Demokrasi adalah sebuah bentuk pemerintahan di mana suara dari orang banyak dapat mengalahkan kebenaran yang seharusnya dipatuhi.
– Plato, Republik
Prawacana
Demokrasi adalah sistem pemerintahan yang muncul di negara-kota Yunani, khususnya di Athena pada abad ke-5 SM, yang menekankan partisipasi langsung rakyat dalam pengambilan keputusan. Istilah demokrasi berasal dari bahasa Yunani kuno, "demokratia," yang terdiri dari kata "demos" (rakyat) dan "kratos" (kekuasaan). Dalam konteks ini, demokrasi mencerminkan esensi kekuasaan rakyat, di mana keputusan politik diambil berdasarkan suara mayoritas untuk menjamin kedaulatan dan kepentingan umum.
Meskipun demokrasi dianggap sebagai sistem pemerintahan yang ideal, praktiknya seringkali menyimpang dari prinsip-prinsip dasar. Banyak negara, termasuk Indonesia, telah mengalami transformasi yang signifikan di mana kesejahteraan rakyat sering kali terpinggirkan. Dalam banyak kasus, demokrasi menjadi sekadar mekanisme formal yang dikendalikan oleh elite politik, termasuk militer, dinasti politik, dan kartel partai. Hal ini menciptakan kesenjangan antara ideal demokrasi dan realitas yang dihadapi masyarakat.
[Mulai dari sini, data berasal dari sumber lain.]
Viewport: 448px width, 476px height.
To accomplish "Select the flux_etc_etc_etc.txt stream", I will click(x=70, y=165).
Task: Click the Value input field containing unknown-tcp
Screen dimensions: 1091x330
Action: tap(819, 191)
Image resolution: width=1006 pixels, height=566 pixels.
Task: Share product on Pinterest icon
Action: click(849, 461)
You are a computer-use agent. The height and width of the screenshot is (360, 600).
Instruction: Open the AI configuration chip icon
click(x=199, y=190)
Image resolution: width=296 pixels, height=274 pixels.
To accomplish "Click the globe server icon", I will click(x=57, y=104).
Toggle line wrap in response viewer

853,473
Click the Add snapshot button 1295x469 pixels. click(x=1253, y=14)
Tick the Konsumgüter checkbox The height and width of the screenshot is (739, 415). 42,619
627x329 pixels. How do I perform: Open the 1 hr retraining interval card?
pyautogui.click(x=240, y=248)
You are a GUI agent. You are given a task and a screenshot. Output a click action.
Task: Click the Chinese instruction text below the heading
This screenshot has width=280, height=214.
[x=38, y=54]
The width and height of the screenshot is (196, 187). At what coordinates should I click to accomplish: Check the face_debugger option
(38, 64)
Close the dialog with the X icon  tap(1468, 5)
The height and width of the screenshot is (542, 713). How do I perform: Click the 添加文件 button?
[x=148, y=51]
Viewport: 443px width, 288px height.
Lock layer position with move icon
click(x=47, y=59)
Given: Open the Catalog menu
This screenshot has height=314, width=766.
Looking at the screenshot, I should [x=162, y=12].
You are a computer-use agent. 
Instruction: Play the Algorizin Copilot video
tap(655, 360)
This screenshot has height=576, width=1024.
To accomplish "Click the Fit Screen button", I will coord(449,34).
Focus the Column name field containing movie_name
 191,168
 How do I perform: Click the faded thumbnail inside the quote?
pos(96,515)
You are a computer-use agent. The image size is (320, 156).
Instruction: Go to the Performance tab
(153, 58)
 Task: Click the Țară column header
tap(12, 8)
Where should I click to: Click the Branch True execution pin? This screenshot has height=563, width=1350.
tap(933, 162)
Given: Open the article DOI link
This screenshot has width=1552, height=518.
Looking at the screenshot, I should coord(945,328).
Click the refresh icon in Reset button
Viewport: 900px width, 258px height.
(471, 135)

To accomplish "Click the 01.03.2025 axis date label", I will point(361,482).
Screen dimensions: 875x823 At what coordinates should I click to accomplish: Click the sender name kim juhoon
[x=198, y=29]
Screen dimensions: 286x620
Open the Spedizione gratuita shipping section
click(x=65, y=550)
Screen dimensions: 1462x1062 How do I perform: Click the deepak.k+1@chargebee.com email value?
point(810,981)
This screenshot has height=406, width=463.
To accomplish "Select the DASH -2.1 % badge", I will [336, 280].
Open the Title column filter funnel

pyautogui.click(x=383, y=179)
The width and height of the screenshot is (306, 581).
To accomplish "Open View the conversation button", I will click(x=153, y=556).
Olehnya, demokrasi kerap dikritik. Kritik terhadap demokrasi bukan hal baru, melainkan telah berlangsung sejak zaman Yunani Kuno. Tokoh-tokoh seperti Socrates, Plato dan Aristoteles jauh sebelumnya telah memberikan argumen mendalam mengenai risiko berdemokrasi, di mana keputusan sering kali hanya didasarkan pada keinginan mayoritas tanpa mempertimbangkan kebenaran atau kepentingan jangka panjang.Â
Dalam Republik karya Plato, Socrates mengkritik demokrasi karena menganggapnya sebagai sistem yang mempromosikan persamaan palsu, di mana setiap orang dianggap memiliki kapasitas yang sama dalam mengambil keputusan, tanpa mempertimbangkan pengetahuan atau kebijaksanaan.
Plato mengembangkan kritik Socrates, Plato menyatakan bahwa demokrasi bisa berujung pada kekacauan dan tirani. Ia berpendapat bahwa hanya philosopher king---individu yang bijaksana dan terdidik---yang seharusnya memimpin, bukan massa yang mudah dipengaruhi.
Aristoteles terkesan lebih moderat dalam artian tidak menentang demokrasi sepenuhnya, tetapi ia percaya bahwa demokrasi memiliki risiko terjatuh ke dalam "mob rule" atau pemerintahan massa yang bisa tidak adil. Aristoteles melihat demokrasi (pemerintahan oleh massa untuk kepentingan diri mereka sendiri) adalah bentuk pemerintahan yang mudah berubah menjadi demagogi, di mana pemimpin mencari dukungan dengan memanfaatkan emosi rakyat, bukan akal sehat. Ia mengusulkan politeia (pemerintahan oleh massa untuk kepentingan bersama) sebuah bentuk pemerintahan campuran, sebagai alternatif yang lebih stabil daripada demokrasi murni.
Kritik mereka berakar dan menekankan bahwa pentingnya pendidikan politik, keahlian dan kebijaksanaan dalam pengambilan keputusan agar tidak jatuh dalam kebuntuan intelektual. Sebab, bentuk pemerintahan terbaik adalah yang menciptakan keadilan dan kesejahteraan bagi seluruh massa rakyat.